Were you equally irritated by that solo? Were you able to shrug it off? And, more importantly, will you stick to your commitment to make this your final Pixies show?
Josh Modell: I was mildly irritated, but I wouldn’t have been irritated at all if it had been about half as long. From what I gather, he’s been goofing around for a couple of minutes during “Vamos” forever, but this did seem particularly indulgent. I would have preferred a couple more super short Pixies songs—they could’ve done “Tame” and “Crackity Jones” and maybe even “Wave Of Mutilation” for a third time during that solo. But what can you do? Gotta let them have some fun, too, I guess.

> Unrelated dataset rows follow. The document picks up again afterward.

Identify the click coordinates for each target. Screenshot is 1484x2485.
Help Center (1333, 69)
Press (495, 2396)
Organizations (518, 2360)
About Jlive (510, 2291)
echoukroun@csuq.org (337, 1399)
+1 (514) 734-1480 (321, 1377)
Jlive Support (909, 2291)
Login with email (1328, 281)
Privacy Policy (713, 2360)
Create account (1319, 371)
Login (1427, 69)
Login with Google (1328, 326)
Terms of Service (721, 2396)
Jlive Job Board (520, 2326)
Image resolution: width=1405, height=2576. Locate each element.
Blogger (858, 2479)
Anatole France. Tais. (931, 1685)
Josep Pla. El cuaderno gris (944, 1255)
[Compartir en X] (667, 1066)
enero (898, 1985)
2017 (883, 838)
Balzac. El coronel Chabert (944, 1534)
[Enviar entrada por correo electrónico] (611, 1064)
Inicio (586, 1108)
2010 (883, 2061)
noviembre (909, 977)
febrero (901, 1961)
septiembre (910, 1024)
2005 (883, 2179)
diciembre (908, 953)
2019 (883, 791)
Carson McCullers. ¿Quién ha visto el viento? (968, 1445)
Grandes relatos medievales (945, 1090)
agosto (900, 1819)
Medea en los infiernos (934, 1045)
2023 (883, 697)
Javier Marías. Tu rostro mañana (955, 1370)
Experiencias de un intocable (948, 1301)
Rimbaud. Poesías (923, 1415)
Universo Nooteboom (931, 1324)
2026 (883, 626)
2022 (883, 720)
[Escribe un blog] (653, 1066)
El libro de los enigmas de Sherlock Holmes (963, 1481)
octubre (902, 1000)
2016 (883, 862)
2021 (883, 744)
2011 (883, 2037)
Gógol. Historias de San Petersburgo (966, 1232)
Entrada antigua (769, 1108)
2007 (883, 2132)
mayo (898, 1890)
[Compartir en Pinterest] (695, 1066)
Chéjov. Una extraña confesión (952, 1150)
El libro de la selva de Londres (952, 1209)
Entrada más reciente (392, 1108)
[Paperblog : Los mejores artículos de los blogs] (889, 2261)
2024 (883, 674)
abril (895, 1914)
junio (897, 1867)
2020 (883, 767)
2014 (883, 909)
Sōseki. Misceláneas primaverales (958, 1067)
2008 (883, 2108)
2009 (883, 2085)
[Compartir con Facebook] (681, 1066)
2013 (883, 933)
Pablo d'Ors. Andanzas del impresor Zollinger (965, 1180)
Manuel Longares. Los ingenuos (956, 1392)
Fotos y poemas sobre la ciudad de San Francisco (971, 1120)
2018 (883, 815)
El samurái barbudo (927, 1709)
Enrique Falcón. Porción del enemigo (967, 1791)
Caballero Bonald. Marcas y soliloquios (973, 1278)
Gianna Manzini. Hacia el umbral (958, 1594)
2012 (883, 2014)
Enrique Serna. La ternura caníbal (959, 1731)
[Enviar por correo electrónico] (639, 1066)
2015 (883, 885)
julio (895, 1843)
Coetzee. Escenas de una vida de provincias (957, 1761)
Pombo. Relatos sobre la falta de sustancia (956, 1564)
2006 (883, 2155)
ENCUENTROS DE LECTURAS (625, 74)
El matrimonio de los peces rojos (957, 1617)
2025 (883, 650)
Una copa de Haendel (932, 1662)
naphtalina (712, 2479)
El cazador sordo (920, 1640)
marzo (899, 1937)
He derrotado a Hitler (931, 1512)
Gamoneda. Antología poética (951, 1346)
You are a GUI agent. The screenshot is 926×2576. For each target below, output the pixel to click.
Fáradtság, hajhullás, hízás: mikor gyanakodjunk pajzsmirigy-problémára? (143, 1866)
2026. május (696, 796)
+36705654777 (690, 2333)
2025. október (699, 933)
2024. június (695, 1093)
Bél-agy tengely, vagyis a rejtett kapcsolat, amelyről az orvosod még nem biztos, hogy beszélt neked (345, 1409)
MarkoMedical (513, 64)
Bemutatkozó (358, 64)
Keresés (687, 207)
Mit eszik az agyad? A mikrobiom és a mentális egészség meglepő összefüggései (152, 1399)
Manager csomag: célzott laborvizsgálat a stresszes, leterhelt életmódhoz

But will this be my last Pixies show? I can’t imagine a situation presenting itself that would make me go see them again. If they’re headlining the Aragon or playing midday at a festival that I wasn’t already going to be at, I’d probably think to myself, “It won’t be nearly as good as the last time.” Why spoil it? But I won’t shut the door forever. If they announce another last minute show at Metro again at some point, and I can get in, I’ll be there. I might even give Indie Cindy another spin before I go.